Policy engagement at Queen’s

Why Renamo leader’s death could have a major impact on Mozambique

Dr Eric Morier-Genoud looks at recent developments in Mozambique, following the death of Afonso Dhlakama.

Why Renamo leader’s death could have a major impact on Mozambique

The unexpected death of Afonso Dhlakama, the former guerrilla leader and president of Renamo, the main opposition party in Mozambique, might lead to the political cards in Mozambique being reshuffled significantly.

The Renamo leader’s death could affect the progress that’s been made in negotiations to end hostilities between Renamo and the Frelimo government. It could also affect the outcome of municipal elections due to be held in October and national elections in 2019.

A great deal will depend on who succeeds Dhlakama. There is no clear successor as he centralised power and went to great lengths to prevent the emergence of one. Some analysts have argued that this would pose a problem for transition in the party. But the smooth and frictionless nomination of Ossufo Momade as transitional leader four days after Dhlakama’s death, suggests that the final succession might be smooth.

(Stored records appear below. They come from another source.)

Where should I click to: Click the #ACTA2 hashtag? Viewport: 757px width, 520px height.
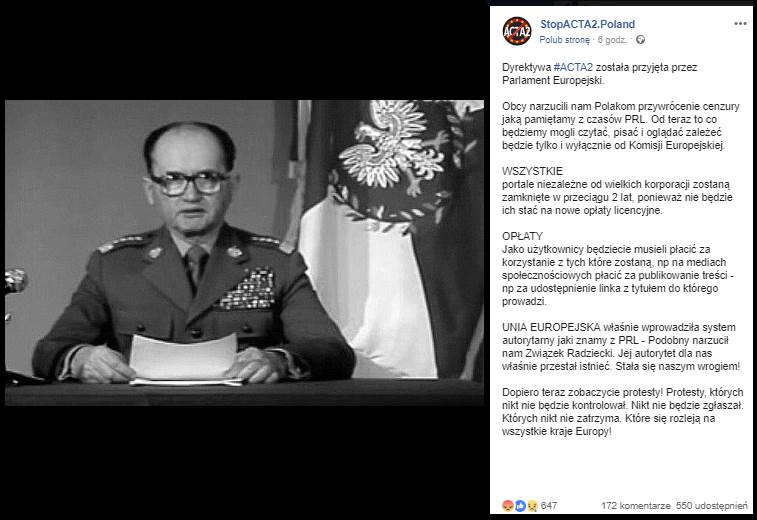pyautogui.click(x=573, y=67)
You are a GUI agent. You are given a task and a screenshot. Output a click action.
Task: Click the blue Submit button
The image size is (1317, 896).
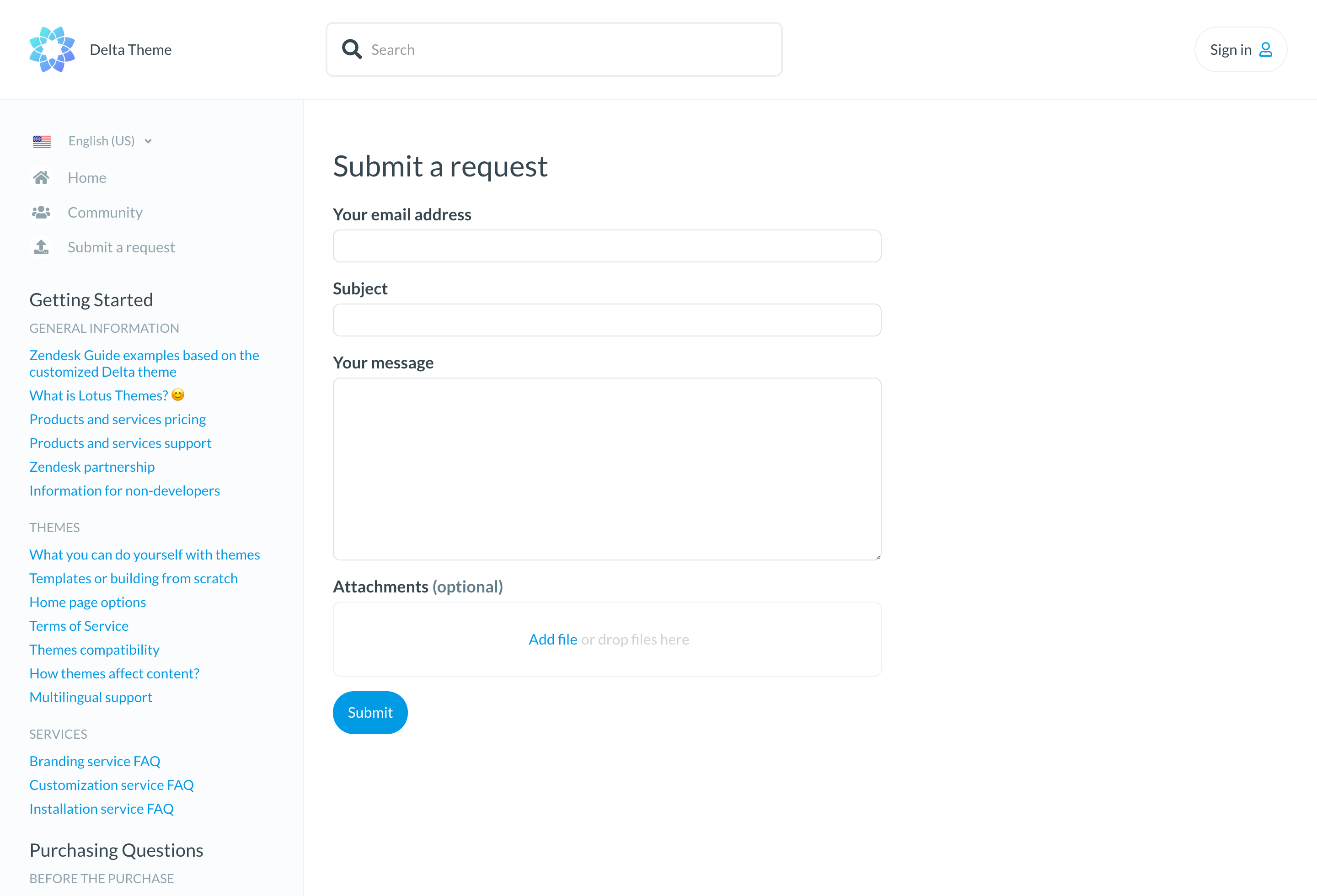click(370, 713)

The peace negotiations to end the simmering war between Renamo and the Frelimo government were still ongoing when Dhlakama died. They had become very personalised, with Dhlakama and Mozambican President Filipe Nyusi mostly talking on the phone.

Dhlakama’s death should not put an end to negotiations, but it might delay them and lead to changes to the form they’ve taken. The secret one-on-one negotiations have been criticised. And since his death there have been calls for the negotiations to be re-institutionalised and opened up to civil society to enable a broad based sustainable peace agreement to be reached.

Click here to read more. 

 

Article originally appeared in The Conversation.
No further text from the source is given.